--- BEGIN ---
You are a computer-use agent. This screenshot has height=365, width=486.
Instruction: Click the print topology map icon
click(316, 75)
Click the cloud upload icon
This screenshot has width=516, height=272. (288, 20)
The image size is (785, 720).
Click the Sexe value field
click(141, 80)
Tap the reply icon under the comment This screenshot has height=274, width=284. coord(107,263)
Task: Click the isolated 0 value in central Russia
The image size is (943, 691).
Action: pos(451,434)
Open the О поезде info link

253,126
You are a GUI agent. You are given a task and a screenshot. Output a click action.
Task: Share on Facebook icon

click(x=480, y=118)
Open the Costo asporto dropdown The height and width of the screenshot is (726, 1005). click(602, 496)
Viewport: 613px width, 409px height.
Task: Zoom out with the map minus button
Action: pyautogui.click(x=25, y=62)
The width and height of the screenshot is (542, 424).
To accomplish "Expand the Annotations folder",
--- END ---
**The problem:** Reproduce the data above exactly as it appears, starting at the line containing "You are a GUI" and ending at the line containing "Action: pyautogui.click(x=25, y=62)", with both of those lines included.

**Expected output:**
You are a GUI agent. You are given a task and a screenshot. Output a click action.
Task: Share on Facebook icon

click(x=480, y=118)
Open the Costo asporto dropdown The height and width of the screenshot is (726, 1005). click(602, 496)
Viewport: 613px width, 409px height.
Task: Zoom out with the map minus button
Action: pyautogui.click(x=25, y=62)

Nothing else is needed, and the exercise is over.